Leading a Foal

Excitement envelops the farm every time a new foal arrives. Immediately, thoughts of this new born flourishing into a future racehorse enter the mind with “Look at those legs!” and “What a pedigree!” While the future is still unknown, the multiple years of training that go into each horse begin on day one.

We begin the process of familiarizing the foal with human contact from the day he or she is born. One of the most important aspects of early training is leading a foal. Lead training is teaching a horse to safely walk along side the handler who is holding a lead rope.

Horses are “flight” animals. When scared, they try to remove themselves from any stimulus that they are unfamiliar with by running away. Foals are unique in that they can see and hear immediately after birth. Within a couple hours, they are able to stand and run, giving them the ability to act on this flight instinct.

Showing a foal that human contact is not to be feared is achieved with daily human contact and means foals are comfortable around their handlers.

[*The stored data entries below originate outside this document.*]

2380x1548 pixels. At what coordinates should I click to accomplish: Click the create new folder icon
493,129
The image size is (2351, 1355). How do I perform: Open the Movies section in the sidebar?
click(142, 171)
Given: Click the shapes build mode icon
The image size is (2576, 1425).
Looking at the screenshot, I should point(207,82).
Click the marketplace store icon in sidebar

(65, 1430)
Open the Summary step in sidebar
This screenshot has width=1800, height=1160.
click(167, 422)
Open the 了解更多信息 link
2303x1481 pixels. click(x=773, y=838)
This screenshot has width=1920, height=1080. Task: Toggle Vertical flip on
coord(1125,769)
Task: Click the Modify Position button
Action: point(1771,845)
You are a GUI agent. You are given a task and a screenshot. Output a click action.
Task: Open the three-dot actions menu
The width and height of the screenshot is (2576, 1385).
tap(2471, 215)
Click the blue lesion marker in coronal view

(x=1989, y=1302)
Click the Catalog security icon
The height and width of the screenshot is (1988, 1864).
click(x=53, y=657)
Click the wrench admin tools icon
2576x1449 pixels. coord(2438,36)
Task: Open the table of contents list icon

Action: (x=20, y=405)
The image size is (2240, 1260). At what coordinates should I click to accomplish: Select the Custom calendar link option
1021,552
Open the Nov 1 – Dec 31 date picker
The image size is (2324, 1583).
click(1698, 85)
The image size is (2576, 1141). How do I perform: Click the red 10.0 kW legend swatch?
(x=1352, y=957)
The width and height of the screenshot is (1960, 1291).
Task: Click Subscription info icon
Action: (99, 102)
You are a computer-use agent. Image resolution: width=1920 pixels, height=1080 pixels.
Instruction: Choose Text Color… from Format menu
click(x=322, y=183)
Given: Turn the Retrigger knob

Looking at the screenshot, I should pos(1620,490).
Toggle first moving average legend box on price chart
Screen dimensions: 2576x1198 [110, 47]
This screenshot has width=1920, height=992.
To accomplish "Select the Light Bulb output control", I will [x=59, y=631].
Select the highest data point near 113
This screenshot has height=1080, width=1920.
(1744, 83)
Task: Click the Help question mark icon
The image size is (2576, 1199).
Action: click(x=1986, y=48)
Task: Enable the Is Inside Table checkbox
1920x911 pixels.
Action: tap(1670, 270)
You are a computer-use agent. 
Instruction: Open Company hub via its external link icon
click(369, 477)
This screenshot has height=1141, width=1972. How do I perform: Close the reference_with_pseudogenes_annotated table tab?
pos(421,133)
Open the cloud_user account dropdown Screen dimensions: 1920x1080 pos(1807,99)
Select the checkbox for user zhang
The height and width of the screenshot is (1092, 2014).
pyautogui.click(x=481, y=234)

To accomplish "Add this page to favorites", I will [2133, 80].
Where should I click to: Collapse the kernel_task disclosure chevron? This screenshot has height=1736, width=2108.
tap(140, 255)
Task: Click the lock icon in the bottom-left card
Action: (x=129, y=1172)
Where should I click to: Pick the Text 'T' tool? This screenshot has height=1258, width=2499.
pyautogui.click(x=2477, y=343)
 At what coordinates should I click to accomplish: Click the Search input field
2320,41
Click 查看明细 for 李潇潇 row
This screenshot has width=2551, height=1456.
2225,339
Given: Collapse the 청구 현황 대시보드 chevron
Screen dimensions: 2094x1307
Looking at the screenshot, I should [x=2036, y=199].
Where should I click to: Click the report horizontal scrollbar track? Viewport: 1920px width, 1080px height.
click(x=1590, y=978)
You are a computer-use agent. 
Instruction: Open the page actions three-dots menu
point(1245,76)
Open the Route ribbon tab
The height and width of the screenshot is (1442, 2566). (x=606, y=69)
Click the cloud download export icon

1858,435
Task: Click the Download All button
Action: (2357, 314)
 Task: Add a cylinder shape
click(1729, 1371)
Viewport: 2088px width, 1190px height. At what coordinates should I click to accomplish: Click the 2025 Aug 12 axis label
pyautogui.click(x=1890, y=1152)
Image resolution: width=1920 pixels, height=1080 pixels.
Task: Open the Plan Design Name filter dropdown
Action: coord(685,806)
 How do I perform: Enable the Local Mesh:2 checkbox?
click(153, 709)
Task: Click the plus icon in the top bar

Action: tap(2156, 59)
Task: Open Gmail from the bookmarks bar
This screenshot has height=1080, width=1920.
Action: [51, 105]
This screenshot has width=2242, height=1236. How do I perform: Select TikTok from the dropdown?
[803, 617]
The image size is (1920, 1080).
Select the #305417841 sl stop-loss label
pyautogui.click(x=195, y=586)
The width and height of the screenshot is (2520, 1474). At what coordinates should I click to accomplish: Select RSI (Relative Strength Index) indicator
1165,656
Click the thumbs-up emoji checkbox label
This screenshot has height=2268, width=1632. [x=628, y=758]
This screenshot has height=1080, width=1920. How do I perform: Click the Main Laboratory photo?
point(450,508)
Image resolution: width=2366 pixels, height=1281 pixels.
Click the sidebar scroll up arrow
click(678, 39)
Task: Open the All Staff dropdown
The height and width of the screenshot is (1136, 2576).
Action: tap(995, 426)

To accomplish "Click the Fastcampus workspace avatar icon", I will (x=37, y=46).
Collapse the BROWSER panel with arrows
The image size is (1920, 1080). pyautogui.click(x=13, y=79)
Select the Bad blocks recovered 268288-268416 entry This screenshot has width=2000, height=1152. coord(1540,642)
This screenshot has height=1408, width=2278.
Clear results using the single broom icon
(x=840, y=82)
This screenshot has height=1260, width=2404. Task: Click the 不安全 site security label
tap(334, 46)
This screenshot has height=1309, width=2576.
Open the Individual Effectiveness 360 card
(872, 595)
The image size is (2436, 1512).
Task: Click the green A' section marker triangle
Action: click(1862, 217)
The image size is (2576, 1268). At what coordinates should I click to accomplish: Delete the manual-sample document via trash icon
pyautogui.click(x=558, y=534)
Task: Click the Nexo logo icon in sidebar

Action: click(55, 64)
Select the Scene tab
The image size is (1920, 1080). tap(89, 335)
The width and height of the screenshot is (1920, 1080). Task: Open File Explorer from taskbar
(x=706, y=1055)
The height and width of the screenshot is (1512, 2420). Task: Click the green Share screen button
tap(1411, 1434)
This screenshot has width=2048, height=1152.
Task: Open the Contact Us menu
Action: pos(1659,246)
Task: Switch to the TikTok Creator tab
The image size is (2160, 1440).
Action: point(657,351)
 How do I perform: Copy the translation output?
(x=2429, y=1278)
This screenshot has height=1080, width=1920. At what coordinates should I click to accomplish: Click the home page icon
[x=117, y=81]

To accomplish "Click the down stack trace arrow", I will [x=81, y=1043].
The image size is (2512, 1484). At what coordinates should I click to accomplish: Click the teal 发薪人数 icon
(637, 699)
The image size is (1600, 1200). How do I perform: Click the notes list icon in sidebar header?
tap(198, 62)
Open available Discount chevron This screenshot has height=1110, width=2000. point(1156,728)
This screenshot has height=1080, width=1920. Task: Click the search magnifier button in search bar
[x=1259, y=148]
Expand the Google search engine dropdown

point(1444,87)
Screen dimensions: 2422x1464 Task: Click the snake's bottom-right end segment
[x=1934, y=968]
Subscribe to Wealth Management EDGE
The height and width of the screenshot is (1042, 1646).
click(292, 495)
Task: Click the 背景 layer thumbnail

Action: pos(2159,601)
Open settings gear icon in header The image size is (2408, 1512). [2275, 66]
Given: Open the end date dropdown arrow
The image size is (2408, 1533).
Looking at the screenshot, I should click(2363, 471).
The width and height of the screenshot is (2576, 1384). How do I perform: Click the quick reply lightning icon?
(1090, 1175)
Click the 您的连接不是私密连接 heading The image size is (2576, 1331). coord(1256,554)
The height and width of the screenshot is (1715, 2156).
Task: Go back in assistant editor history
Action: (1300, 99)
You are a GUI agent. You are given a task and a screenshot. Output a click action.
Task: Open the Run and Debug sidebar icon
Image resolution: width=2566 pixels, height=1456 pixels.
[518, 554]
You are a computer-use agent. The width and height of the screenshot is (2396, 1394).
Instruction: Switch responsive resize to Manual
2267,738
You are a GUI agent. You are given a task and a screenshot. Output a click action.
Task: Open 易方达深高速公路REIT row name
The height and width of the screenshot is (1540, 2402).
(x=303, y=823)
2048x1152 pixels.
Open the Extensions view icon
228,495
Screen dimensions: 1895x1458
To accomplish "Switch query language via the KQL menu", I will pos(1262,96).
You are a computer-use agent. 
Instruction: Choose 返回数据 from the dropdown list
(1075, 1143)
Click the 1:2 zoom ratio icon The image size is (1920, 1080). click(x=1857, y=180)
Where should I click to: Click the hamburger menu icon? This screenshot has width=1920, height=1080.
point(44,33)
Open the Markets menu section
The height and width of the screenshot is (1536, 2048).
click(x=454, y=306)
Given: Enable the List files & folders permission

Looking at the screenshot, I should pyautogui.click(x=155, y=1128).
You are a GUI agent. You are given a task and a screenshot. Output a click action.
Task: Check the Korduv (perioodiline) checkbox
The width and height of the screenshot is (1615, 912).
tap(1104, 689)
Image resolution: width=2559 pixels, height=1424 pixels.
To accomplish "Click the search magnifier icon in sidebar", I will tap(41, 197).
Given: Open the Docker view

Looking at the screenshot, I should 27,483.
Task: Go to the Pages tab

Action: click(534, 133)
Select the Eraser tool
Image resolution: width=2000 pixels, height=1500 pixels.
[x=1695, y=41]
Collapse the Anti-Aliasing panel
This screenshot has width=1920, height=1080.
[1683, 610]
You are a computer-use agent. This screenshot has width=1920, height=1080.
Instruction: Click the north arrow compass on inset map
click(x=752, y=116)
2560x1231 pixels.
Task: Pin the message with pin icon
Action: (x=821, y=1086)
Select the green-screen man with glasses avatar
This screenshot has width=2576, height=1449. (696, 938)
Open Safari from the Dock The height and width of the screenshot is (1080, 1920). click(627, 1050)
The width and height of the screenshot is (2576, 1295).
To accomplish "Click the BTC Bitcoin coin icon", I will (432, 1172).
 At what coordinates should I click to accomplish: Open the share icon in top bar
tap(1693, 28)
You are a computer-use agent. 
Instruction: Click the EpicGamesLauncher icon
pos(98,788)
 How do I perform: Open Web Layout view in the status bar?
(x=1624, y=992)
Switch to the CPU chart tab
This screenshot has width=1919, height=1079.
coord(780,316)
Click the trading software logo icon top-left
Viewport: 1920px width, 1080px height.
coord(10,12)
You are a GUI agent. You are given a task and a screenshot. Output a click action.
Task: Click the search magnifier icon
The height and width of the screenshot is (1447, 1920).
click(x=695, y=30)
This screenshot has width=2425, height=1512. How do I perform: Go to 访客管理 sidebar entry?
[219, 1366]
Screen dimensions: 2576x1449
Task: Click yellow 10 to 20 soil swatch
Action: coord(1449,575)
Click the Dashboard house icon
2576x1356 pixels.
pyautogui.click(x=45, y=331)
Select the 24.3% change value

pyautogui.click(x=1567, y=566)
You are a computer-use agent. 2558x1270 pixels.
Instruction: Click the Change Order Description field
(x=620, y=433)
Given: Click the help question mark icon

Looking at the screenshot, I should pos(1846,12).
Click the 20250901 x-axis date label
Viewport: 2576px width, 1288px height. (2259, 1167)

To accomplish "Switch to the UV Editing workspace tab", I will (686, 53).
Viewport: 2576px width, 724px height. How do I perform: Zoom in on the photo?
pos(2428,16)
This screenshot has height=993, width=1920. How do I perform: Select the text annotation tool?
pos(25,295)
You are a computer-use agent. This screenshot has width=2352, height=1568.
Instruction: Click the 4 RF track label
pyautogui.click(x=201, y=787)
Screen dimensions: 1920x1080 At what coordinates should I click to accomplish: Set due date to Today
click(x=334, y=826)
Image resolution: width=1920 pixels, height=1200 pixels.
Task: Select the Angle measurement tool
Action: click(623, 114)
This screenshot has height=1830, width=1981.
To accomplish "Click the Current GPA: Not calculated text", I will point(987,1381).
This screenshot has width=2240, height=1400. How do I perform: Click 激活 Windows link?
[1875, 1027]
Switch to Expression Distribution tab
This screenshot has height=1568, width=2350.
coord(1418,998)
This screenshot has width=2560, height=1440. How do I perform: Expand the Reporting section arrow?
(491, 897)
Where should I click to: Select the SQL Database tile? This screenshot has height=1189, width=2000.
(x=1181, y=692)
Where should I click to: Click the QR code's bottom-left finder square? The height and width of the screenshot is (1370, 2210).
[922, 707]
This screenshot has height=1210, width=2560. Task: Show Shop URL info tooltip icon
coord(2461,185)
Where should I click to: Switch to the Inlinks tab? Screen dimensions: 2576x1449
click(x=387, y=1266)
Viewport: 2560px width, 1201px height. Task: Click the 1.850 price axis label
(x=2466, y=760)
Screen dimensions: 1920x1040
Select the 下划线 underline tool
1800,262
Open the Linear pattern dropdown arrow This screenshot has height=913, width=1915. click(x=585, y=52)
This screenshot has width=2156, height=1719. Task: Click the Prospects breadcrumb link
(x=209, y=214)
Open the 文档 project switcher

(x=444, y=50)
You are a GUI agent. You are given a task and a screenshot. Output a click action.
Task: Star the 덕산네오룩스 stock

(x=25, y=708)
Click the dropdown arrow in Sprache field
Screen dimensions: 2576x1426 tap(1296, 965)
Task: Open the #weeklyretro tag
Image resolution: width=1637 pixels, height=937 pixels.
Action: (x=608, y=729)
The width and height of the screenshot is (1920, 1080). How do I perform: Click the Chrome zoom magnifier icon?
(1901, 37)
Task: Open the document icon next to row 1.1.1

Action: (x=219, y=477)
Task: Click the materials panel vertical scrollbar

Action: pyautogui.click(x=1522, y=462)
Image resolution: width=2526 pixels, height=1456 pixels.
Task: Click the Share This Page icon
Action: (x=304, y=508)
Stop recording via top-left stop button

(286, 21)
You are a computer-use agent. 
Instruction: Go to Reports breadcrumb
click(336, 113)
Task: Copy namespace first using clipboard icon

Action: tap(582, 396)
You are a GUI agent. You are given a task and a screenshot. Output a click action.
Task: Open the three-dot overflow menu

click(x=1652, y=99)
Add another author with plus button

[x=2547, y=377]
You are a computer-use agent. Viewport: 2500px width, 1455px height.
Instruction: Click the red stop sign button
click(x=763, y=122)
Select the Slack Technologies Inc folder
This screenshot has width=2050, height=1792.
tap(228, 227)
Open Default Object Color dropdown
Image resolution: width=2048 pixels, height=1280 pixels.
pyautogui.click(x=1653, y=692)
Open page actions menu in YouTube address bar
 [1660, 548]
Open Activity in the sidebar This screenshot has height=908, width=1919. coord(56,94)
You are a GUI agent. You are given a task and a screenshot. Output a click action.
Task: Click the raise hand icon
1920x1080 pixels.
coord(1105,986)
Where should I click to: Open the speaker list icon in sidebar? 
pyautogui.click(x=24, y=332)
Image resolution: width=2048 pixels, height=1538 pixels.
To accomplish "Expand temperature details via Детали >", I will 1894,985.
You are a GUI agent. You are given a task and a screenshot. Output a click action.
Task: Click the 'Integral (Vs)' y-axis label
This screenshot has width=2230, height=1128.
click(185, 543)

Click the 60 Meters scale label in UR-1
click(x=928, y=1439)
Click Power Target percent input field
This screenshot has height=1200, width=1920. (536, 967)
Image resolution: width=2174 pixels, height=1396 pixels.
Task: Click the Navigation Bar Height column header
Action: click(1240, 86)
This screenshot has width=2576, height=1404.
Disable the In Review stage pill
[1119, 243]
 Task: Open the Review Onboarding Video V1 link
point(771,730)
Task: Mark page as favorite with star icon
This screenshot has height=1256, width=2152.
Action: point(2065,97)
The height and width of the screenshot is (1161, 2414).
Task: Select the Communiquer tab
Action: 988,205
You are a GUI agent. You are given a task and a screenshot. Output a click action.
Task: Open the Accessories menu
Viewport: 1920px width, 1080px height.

For most foals, their first time outside of the barn is the day after they are born. The mother is led in front while another handler leads the young foal close to their body with one arm over the back and the other in front of its chest.

Following their mother comes naturally and the closeness of the handler puts them at ease as they make their way outside to a paddock or round pen. A lead rope may be looped around the rear of the foal acting as a bumper to encourage them to move forward instead of trying to pull backwards.

The foal is led through the gate to the paddock or round pen and then turned to face the closed gate before the handler releases them. Letting a foal lose while it is facing in towards the paddock teaches them to run off immediately, potentially allowing them to kick out. Facing a foal towards the gate gives it time to relax and turn around safely before moving on to play or graze.

Beginning lead training in the first days of life is key, as the foal will grow in size and strength quickly. The handler, when leading, takes the dominant role. This dynamic is instilled in the horse at a young age with the intent that it stays with them as they grow.

Handling an older foal that is not familiar with handlers or lead training is difficult because they have the strength to overpower a handler if scared. Rudimentary early training instills good ground manners, which ensures the future safety of both handler and horse once the foal reaches adult weight of approximately 1300 lbs.

The foal learns the leading process quickly. As training continues, they are led on a lead rope by one handler with their mother led by another in front and eventually by a single handler who will lead both the foal and it’s mother, one lead in each hand. The effect of this early training is apparent throughout the rest of their lives.